Этот тезис определил последнюю тему книги «Великий спор»: французские силы сдерживания и их эффективность. Я уже обсуждал этот вопрос в предыдущей главе, в свете «Фигаро». В «Великом споре» дискуссия была более абстрактной.
Оправдывает ли природа ядерного оружия само понятие сдерживания сильного слабым? Несомненно, когда речь идет об оружии, каждая единица которого вызывает катастрофу, то понятие равенства или равновесия меняет свой смысл. Малая страна может в некоторых обстоятельствах удержать от применения силы Великую, несмотря на диспропорцию между ущербом, который нанесла бы она, и тем, который был бы причинен ей. Хотя не следует доводить эту правдоподобную мысль до абсурда. Нужно еще, чтобы слабая сторона убедила своего врага в том, что она действительно готова принять смерть взамен раны, которую нанесла бы. Выразить рационально это вероятное сдерживающее воздействие не составляет труда: ставка, которую представляет собой Малая страна, не стоит риска, на который пошел бы агрессор. Но какова «ценность» Малой страны? Какова цена «риска», которую Великая страна сочтет достаточно высокой? Иначе говоря, какой французский президент направил бы «Миражи-IV» на Москву, если на Францию не было совершено ядерного нападения?
Допустив абстрактную вероятность сдерживания сильного слабым, нужно было в 1961–1963 годах рассмотреть историческую обстановку не при помощи схемы или воображаемого расчета величины риска и ценности ставки, а обратившись к конкретным данным.
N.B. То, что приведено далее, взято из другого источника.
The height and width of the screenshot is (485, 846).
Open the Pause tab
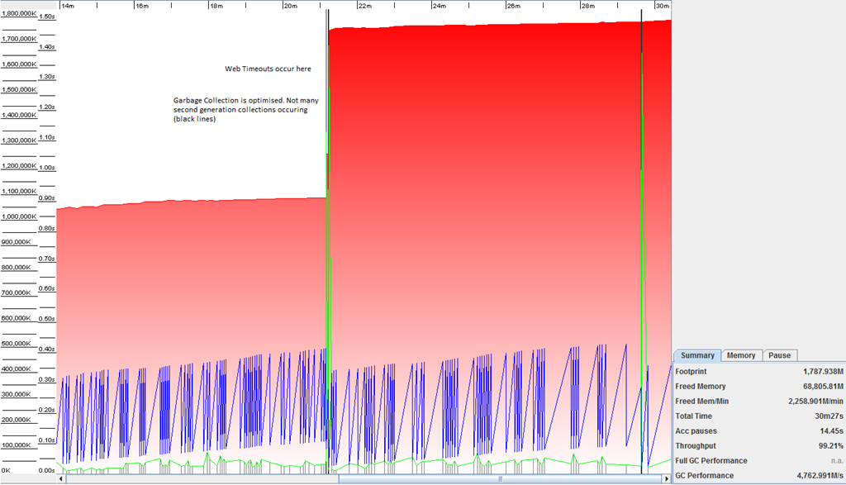click(x=779, y=355)
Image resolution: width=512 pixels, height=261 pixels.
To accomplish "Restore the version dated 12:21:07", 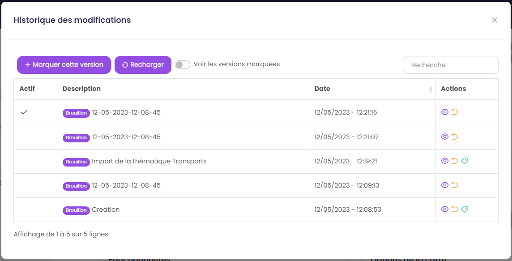I will tap(455, 137).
Географически Франция не имеет общей границы с Советским Союзом; политически она принадлежит к Атлантическому союзу. Должны ли были стратегические ядерные силы Франции удерживать Советский Союз от агрессии против одной нашей страны в начале 60-х годов? Подобная агрессия была непредставимой тогда и остается такой же сегодня.
Сейчас мы уже не в 1962, а в 1982 году; остановимся на мгновение, чтобы напомнить, какие события произошли за последние двадцать лет.
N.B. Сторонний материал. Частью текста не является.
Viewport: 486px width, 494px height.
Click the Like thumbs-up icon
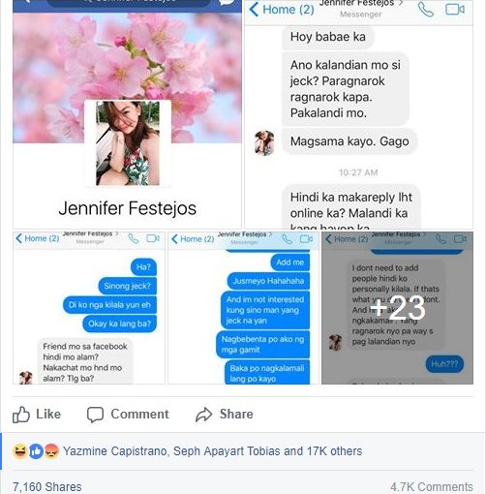[x=21, y=415]
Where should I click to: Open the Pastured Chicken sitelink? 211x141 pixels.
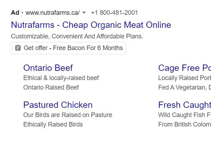tap(58, 105)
Во время своей избирательной кампании Дж. Ф. Кеннеди заявил в обличающих тонах о missile gap, ракетном разрыве, преимуществе Советского Союза в ракетной области. Как только его избрали, он обнаружил, что эту «брешь» незачем было затыкать, ибо ее не существовало. СССР отнюдь не произвел в кратчайшие сроки величайшее число межконтинентальных ракет, он развернул — дело было в 1962 году — несколько сотен ракет среднего радиуса действия и небольшое количество (может быть, сотню или чуть больше) межконтинентальных ракет: «Советский Союз не наладил серийного производства стратегических бомбардировщиков, способных достичь целей, расположенных в Соединенных Штатах, и не произвел тех сотен межконтинентальных снарядов, которых опасались американские эксперты в 1957–1958 годах. То ли из-за недостатка средств, то ли для того, чтобы сосредоточить усилия на следующем поколении ракет, советская сторона в своем стремлении уравновесить огромный американский военный механизм довольствуется некоторой способностью реагирования (возможностью репрессалий, в которой, как заявляют в Советском Союзе, они уверены при любых обстоятельствах) и превосходством в обычных видах оружия и ракетах среднего радиуса действия над средствами защиты или ответного удара, которыми располагает Западная Европа»[200].